Of course I am also old enough to remember seeing Butch VI, the last of the live cougar mascots at WSU, and I have always thought they were magnificent animals. Good ones to stay far away from, but majestic.
PhiltheBibliophil on February 18 at 3:15 p.m.
My in-laws had a place up at the end of Lake Wenatchee about 2 blocks from the Cougar Inn (before a bunch of Microsoft dudes came in, bought it and tore it down to build “2nd homes”. We had a pride of cougars up there. Some nites we’d hear ‘em “scream”! That would make even the hair on our dogs back stand up!
Concernedreader2 on February 18 at 6:32 p.m.
If its not to late Please remove the location data and make the surrounding data about where these animals where photographed more vague. It would be horrible for a bunch of hicks to read this and then go cougar hunting. And things like that have happened before, some one will show a “friend” where a bunch of rare animals congregate and then the next year those animals are missing, most likely captured or killed.
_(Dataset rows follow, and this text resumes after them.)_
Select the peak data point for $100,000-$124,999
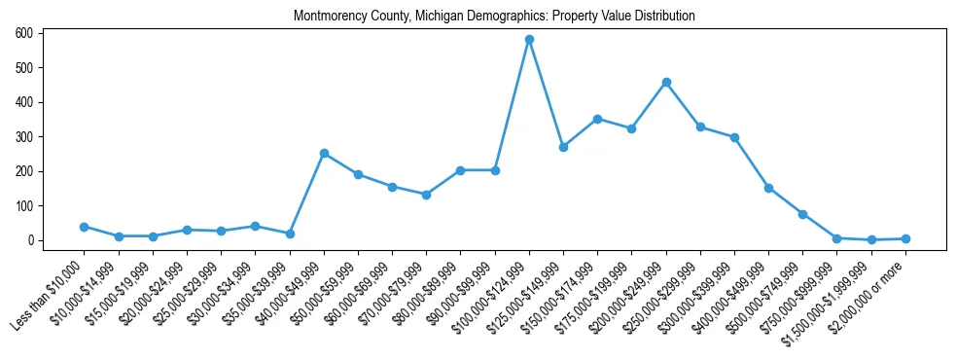pos(529,40)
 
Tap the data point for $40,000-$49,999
pos(324,153)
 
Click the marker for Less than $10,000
pos(85,227)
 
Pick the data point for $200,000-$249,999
pos(666,82)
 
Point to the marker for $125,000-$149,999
pos(563,147)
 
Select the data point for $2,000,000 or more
pos(905,238)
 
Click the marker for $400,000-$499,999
pos(768,188)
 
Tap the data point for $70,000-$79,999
pos(426,195)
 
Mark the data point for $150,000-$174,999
pos(597,119)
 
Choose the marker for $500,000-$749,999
pos(802,214)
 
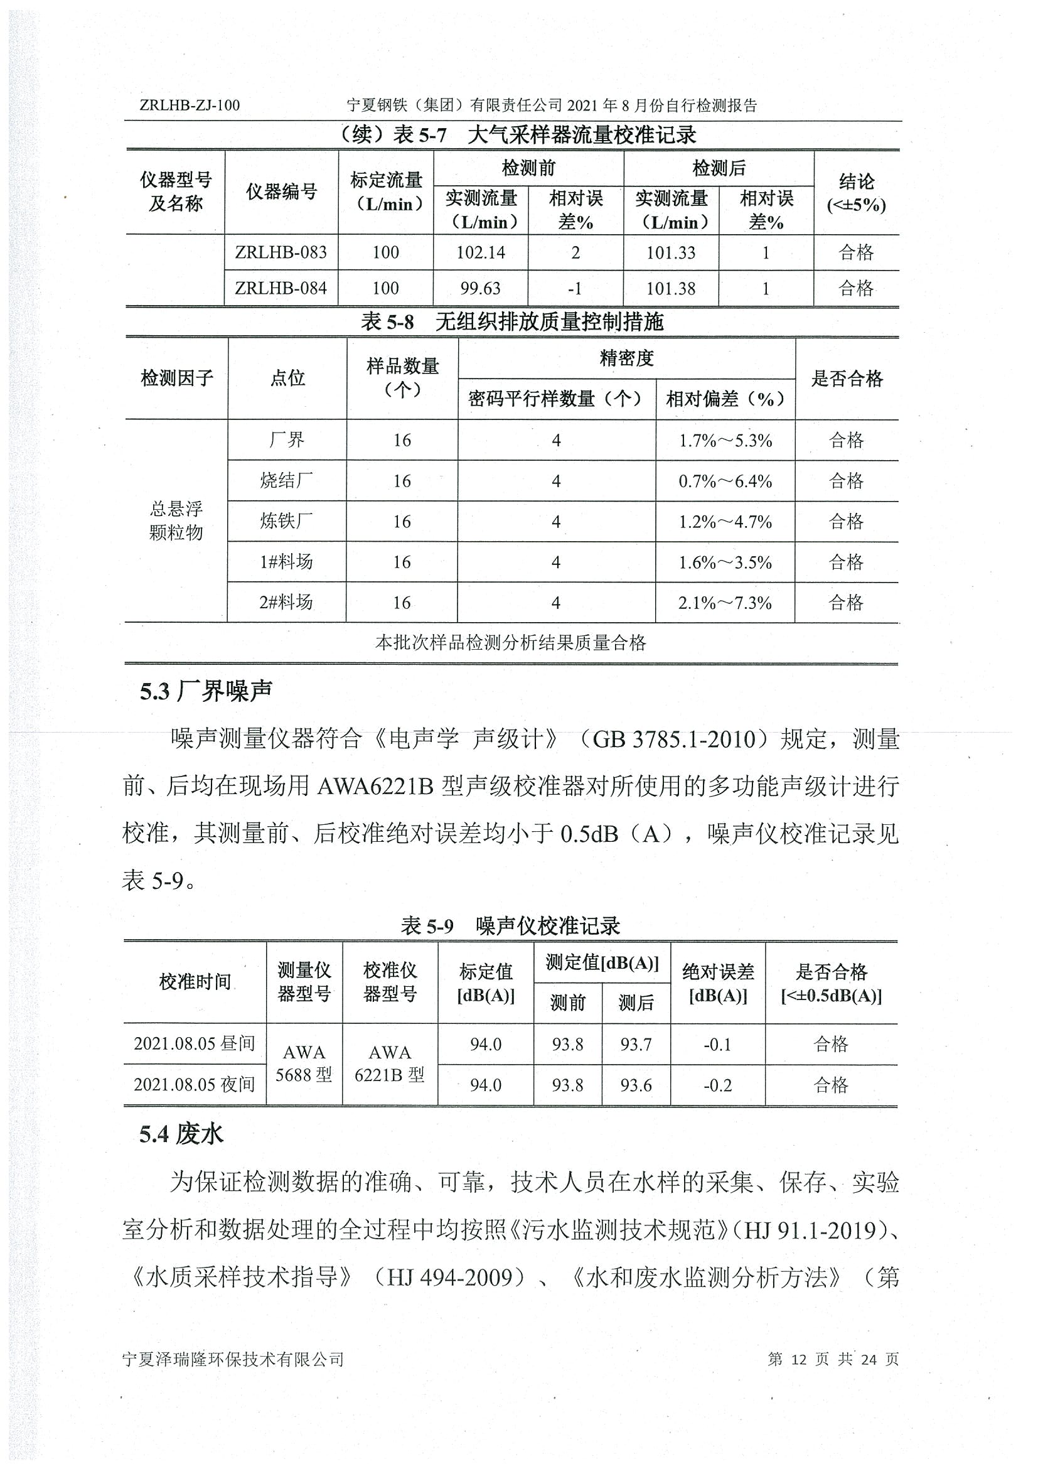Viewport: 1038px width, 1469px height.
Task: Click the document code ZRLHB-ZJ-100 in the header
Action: (x=190, y=105)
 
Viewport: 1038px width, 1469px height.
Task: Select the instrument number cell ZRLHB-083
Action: (x=281, y=253)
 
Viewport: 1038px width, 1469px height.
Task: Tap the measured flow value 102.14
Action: (x=480, y=253)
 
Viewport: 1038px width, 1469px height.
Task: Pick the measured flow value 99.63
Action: (x=480, y=289)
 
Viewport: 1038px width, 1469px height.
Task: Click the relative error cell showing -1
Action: (x=575, y=289)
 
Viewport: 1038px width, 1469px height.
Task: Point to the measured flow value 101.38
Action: (x=670, y=289)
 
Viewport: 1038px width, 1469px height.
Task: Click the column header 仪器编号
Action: (x=281, y=191)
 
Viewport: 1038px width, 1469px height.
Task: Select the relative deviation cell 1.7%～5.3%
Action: (x=725, y=440)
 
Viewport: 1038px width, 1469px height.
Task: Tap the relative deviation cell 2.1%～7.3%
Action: (x=725, y=603)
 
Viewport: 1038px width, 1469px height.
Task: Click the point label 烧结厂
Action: (x=287, y=480)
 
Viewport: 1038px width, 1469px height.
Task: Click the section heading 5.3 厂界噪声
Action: (x=206, y=691)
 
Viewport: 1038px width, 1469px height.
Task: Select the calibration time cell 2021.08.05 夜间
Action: (x=195, y=1084)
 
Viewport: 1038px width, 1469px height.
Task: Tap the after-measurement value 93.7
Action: (x=636, y=1044)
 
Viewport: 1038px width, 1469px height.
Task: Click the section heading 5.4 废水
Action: (x=181, y=1134)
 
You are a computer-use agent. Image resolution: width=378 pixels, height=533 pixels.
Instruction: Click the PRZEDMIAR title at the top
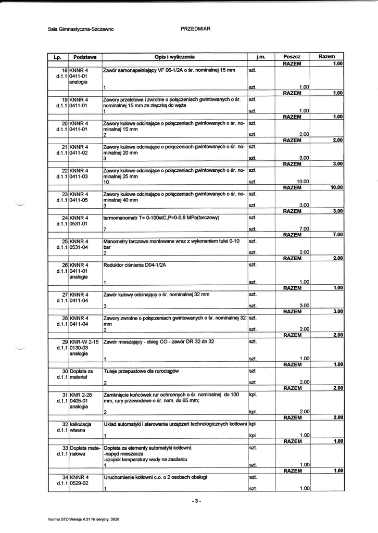click(x=195, y=29)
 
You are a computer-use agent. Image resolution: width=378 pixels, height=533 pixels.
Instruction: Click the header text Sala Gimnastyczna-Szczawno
click(x=81, y=30)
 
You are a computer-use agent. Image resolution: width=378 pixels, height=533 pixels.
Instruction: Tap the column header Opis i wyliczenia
click(x=174, y=56)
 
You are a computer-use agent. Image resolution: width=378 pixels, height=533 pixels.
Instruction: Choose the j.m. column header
click(x=261, y=56)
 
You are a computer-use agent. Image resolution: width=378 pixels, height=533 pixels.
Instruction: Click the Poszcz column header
click(x=292, y=56)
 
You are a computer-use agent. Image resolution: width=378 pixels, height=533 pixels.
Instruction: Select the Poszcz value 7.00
click(x=304, y=229)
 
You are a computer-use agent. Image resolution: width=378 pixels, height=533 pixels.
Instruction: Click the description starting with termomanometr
click(x=161, y=218)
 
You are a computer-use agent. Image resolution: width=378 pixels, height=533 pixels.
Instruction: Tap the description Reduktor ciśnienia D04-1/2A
click(x=134, y=265)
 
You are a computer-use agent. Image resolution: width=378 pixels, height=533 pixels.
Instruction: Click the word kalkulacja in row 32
click(x=81, y=424)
Cheezwhiz on February 20 at 4:33 p.m.
Cougars aren’t rare. They are just extremely sneaky. They are everywhere, but you just don’t see them. There are many on the South Hill, 5 Mile, and Liberty Lake. There is video of a cougar taking a deer down on Hartson (8th) and Freya, in the yard of the retirement home. That happened just a couple years ago. That’s not any where near any woods. Animal control gets calls for cougars about once a week. Nope, not rare.
monkeyman on February 21 at 9:35 p.m.
Looks like these pictures are high definition/quality a la National Geographic.
“Brad, the hunter” should check in with Bushnell to see if they will buy the rights to these pics…$$$
richl on February 22 at 12:38 p.m.
Monkeyman is on the right track: National Geographic picked up on the story and contacted me today for access to Brad of Wenatchee, and his trail-cam cougar photos.
NathanJ on February 25 at 9:04 a.m.
Lets keep the rednecks with guns away from the big cats.
Let nature do what it does naturally.